Brief: Write out the whole Star Trek exhibition piece below, word for word.

Passage for review:
____

When I was 14 years old I fell in love with a tv character. Of course, I was unaware that I was watching reruns in the late 70s of the famed TV show “Star Trek.” I crushed hard on James T. Kirk, portrayed by actor William Shatner. I fantasized about traveling across the country (from NY to LA) to find my hero. Of course, since I was watching reruns, I would not have found the young, sexy captain of the U.S. Enterprise who I was visualizing in my dreams.
My affection for this cultural phenomenon was recently re-ignited at a press preview at the Skirball Cultural Center. A new exhibition “Star Trek: Exploring New Worlds,” organized by Museum of Pop Culture, Seattle, WA, along with CBS Studios Inc., and Paramount Pictures Corp., opens to the public on October 7, 2021. The exhibition includes items from all of the tv shows, and movies. You’ll find part of the set from the original series, among others, as well as spaceship filming models, costumes, scripts, and storyboards along with significant props such as the tricorder, communicator, phaser, and lots more
There are also many interactive installations where attendees can create their own show, or true Trekkies can do a deep dive into Star Trek history and search dates as well as the timeline of various episodes, when characters were first introduced, etc. Photo opts are available for all fans. At the entrance one can sit in the Captain’s chair with a life-sized photo of the original cast behind you. Scotty can also beam you up. While posing with a phaser in hand on the transporter, be sure to have a friend film the monitor as you disappear into thin air.

____

(Collected data entries)
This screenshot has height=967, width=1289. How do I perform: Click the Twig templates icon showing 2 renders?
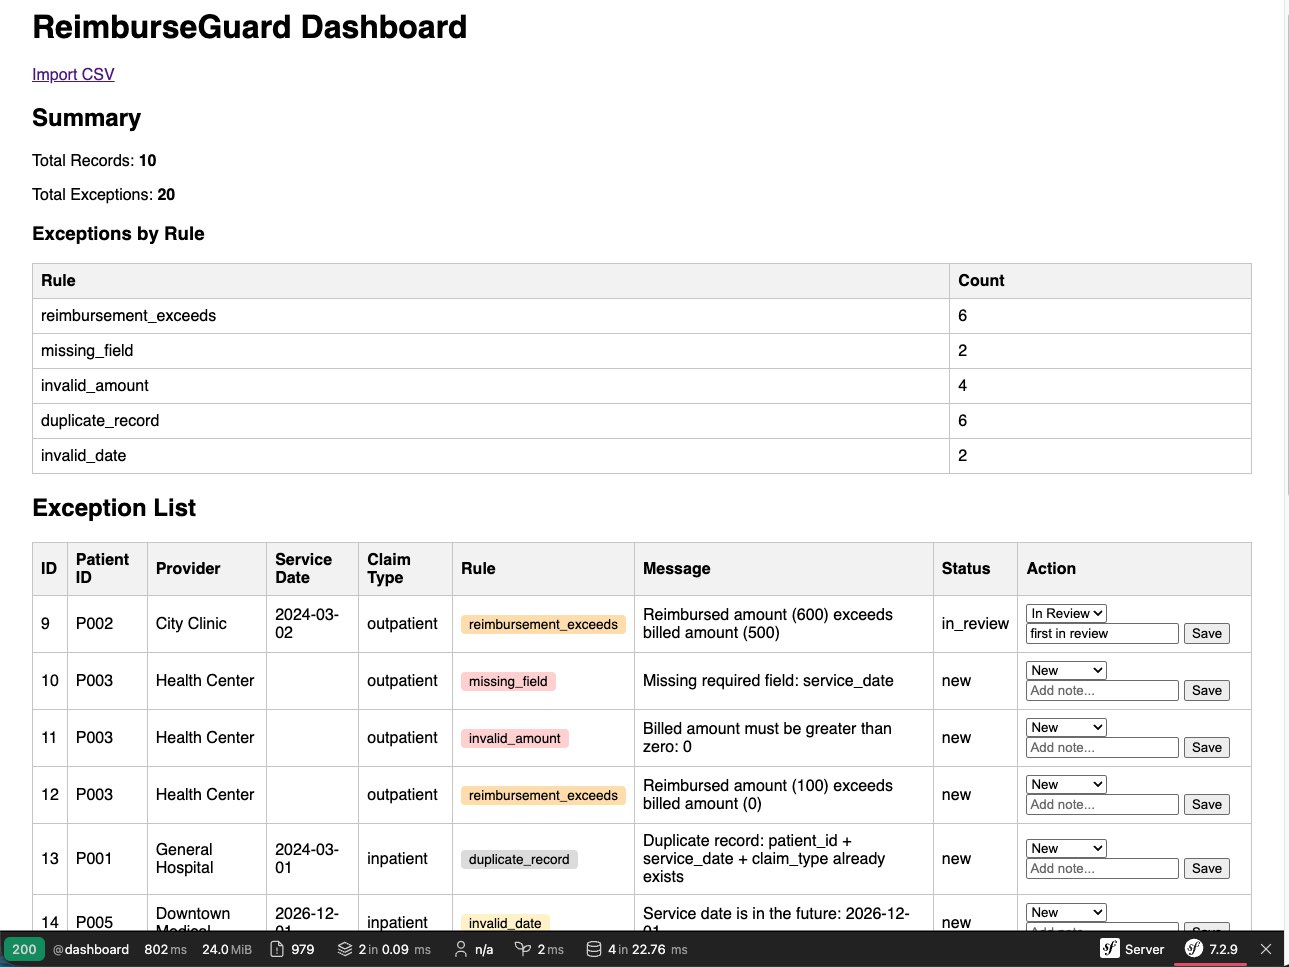coord(383,949)
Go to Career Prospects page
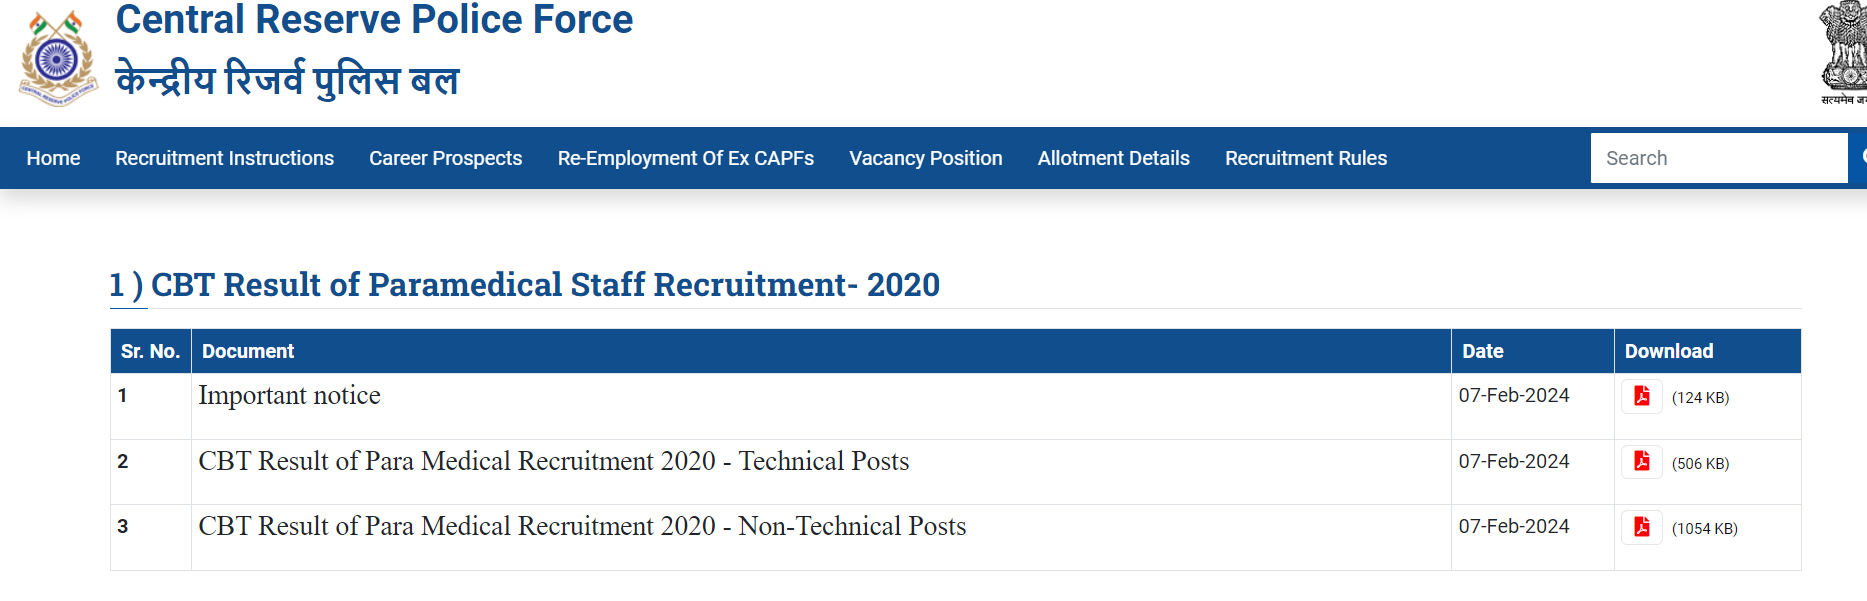 (x=445, y=158)
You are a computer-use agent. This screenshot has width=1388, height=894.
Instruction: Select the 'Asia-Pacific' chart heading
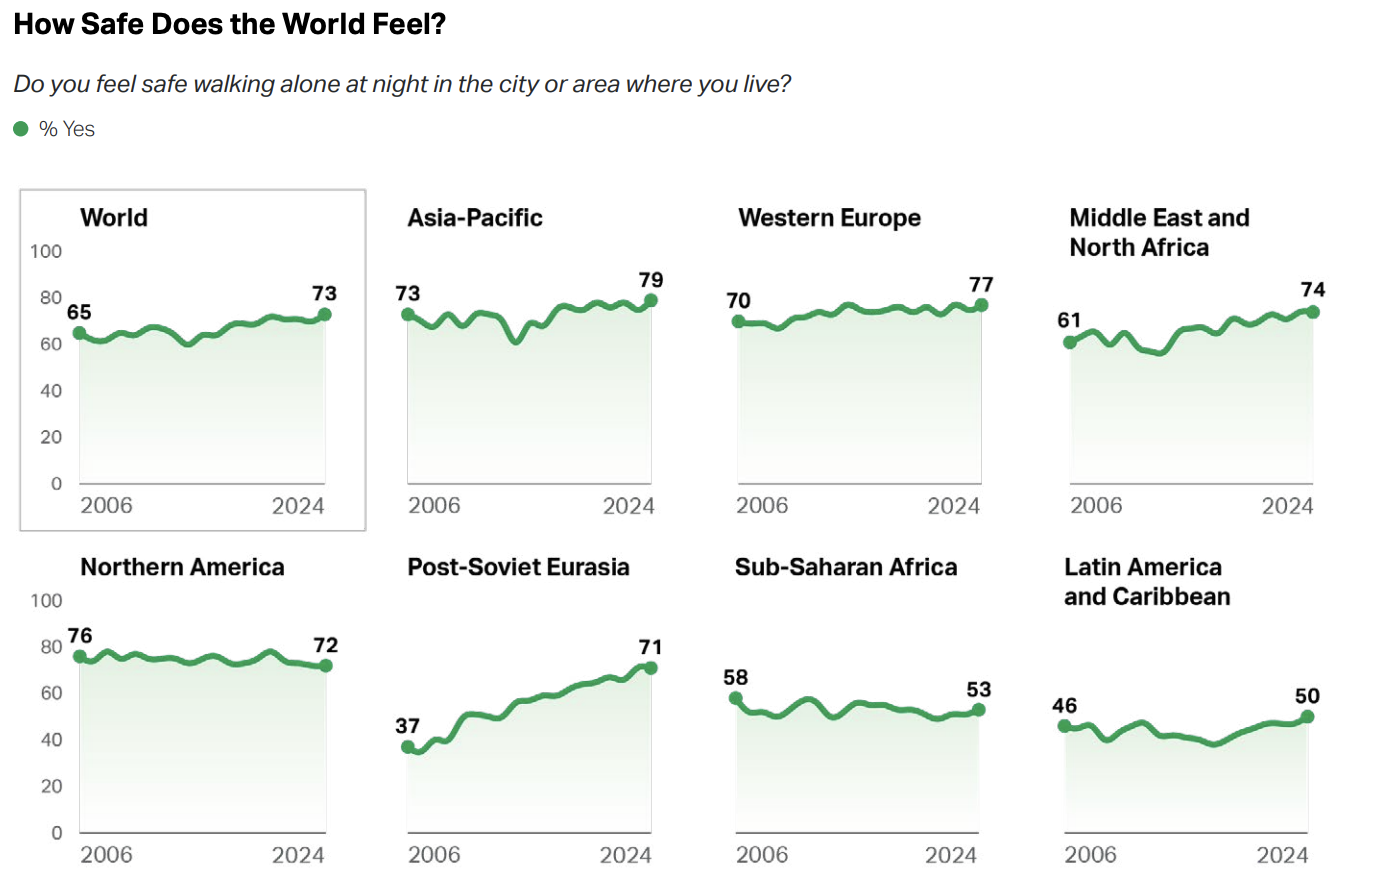tap(475, 218)
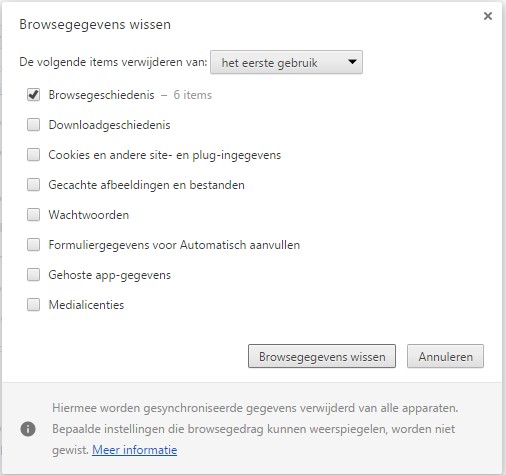The height and width of the screenshot is (475, 506).
Task: Click the info icon beside the sync notice
Action: coord(28,429)
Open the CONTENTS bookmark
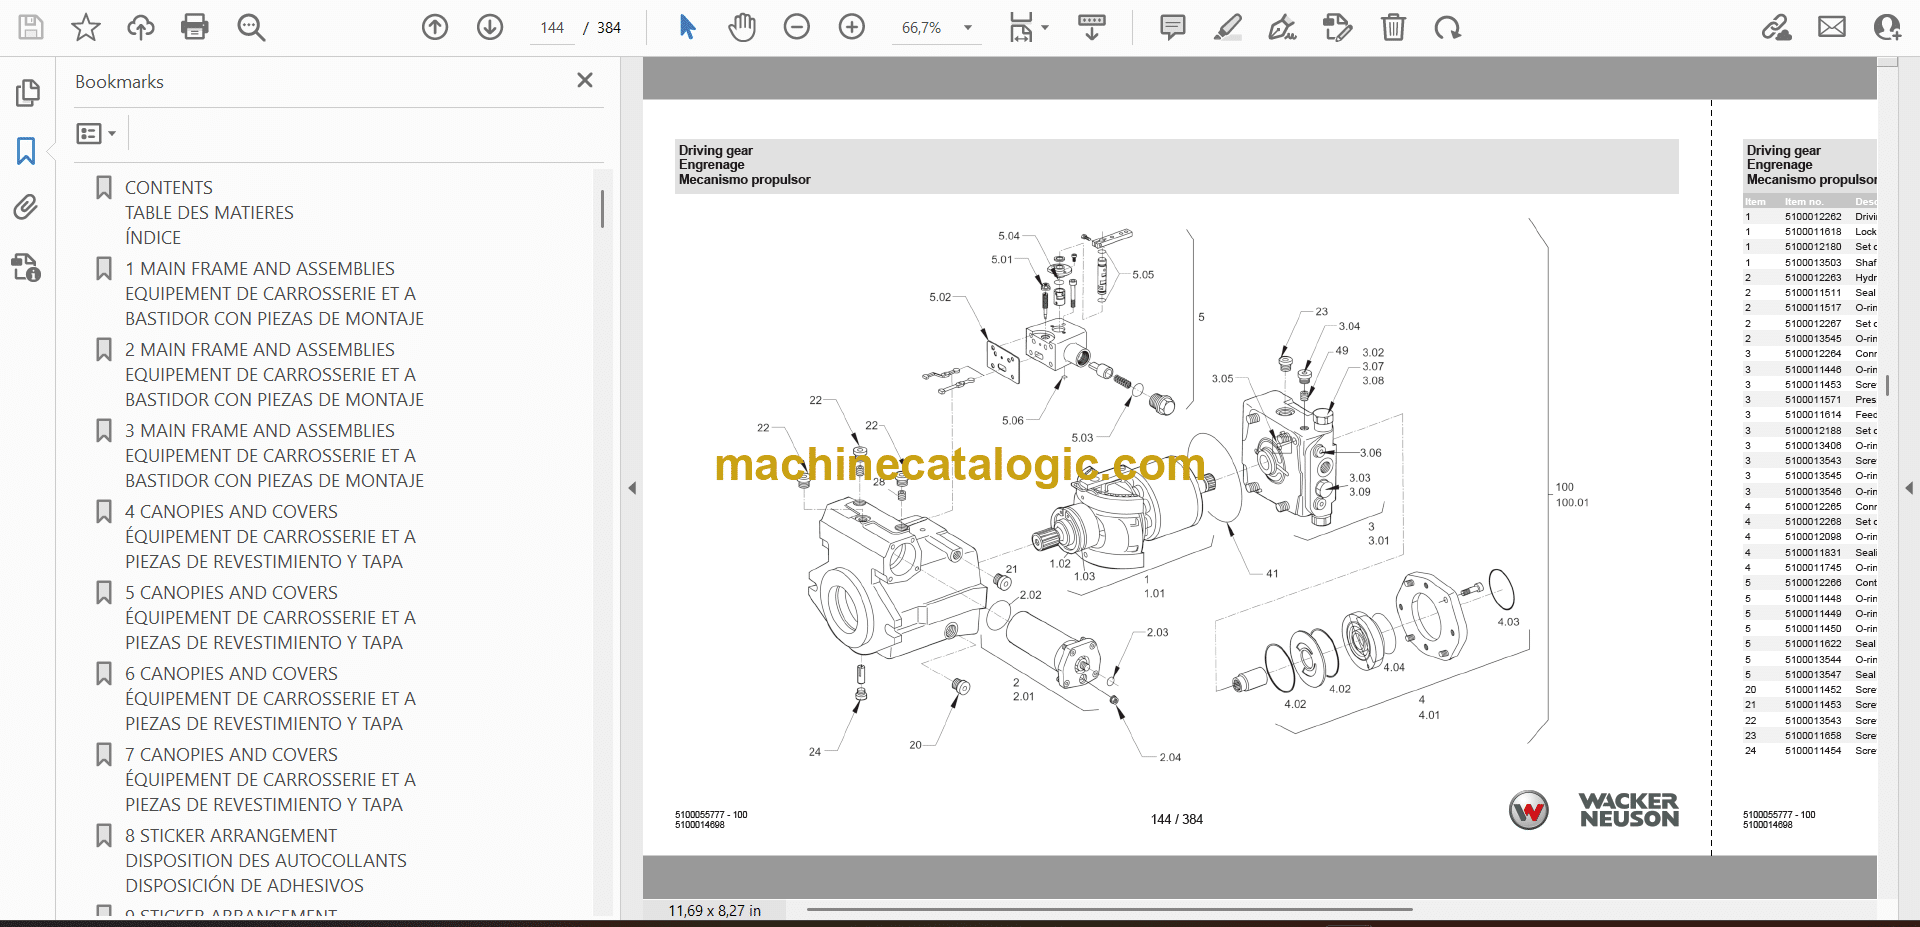The height and width of the screenshot is (927, 1920). pyautogui.click(x=169, y=188)
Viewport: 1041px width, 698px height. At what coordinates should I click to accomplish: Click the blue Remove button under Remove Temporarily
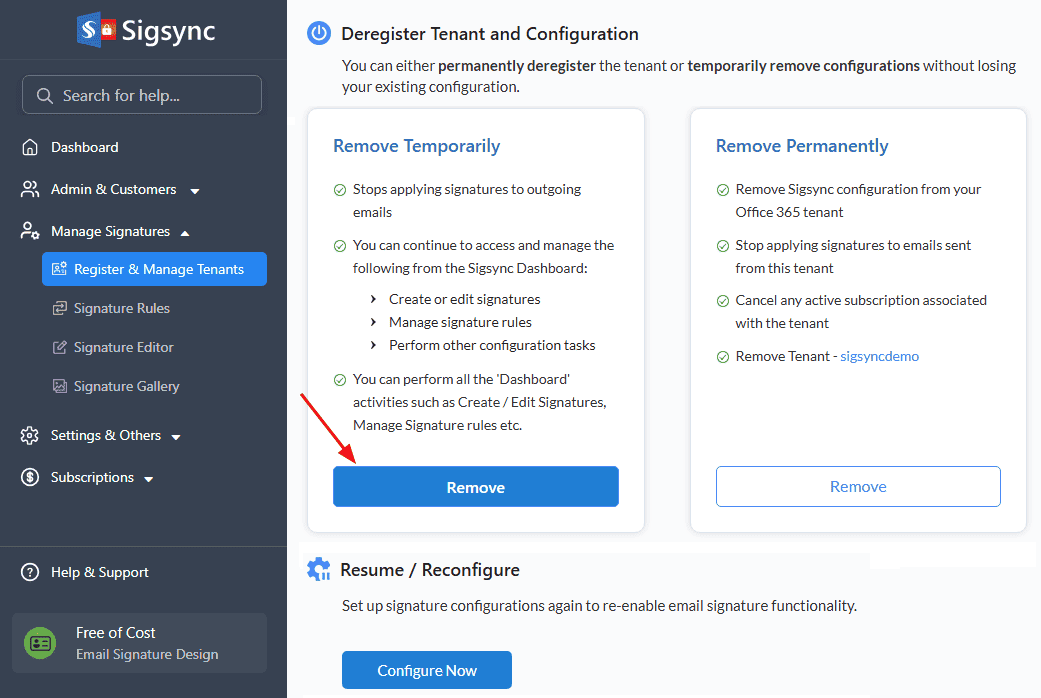[x=475, y=487]
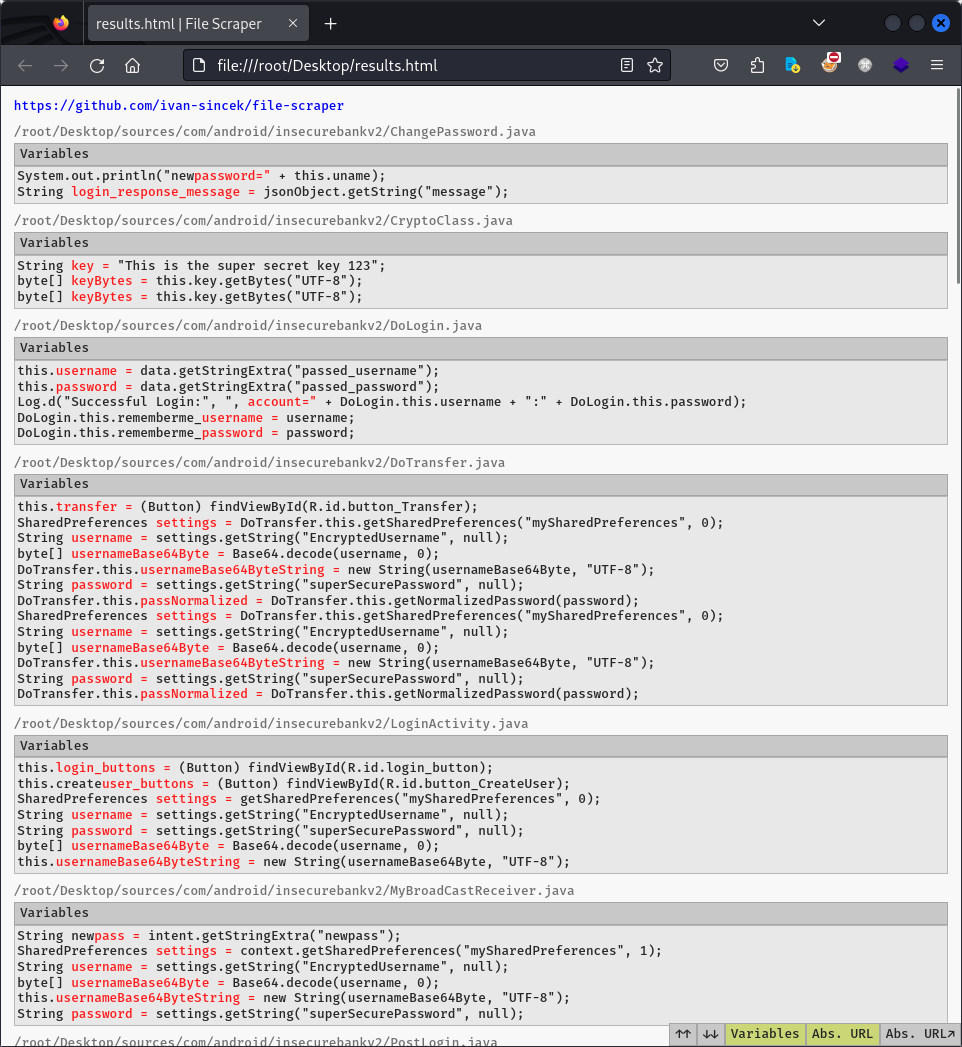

____

Result of the task:
When I was 14 years old I fell in love with a tv character. Of course, I was unaware that I was watching reruns in the late 70s of the famed TV show “Star Trek.” I crushed hard on James T. Kirk, portrayed by actor William Shatner. I fantasized about traveling across the country (from NY to LA) to find my hero. Of course, since I was watching reruns, I would not have found the young, sexy captain of the U.S. Enterprise who I was visualizing in my dreams.
My affection for this cultural phenomenon was recently re-ignited at a press preview at the Skirball Cultural Center. A new exhibition “Star Trek: Exploring New Worlds,” organized by Museum of Pop Culture, Seattle, WA, along with CBS Studios Inc., and Paramount Pictures Corp., opens to the public on October 7, 2021. The exhibition includes items from all of the tv shows, and movies. You’ll find part of the set from the original series, among others, as well as spaceship filming models, costumes, scripts, and storyboards along with significant props such as the tricorder, communicator, phaser, and lots more
There are also many interactive installations where attendees can create their own show, or true Trekkies can do a deep dive into Star Trek history and search dates as well as the timeline of various episodes, when characters were first introduced, etc. Photo opts are available for all fans. At the entrance one can sit in the Captain’s chair with a life-sized photo of the original cast behind you. Scotty can also beam you up. While posing with a phaser in hand on the transporter, be sure to have a friend film the monitor as you disappear into thin air.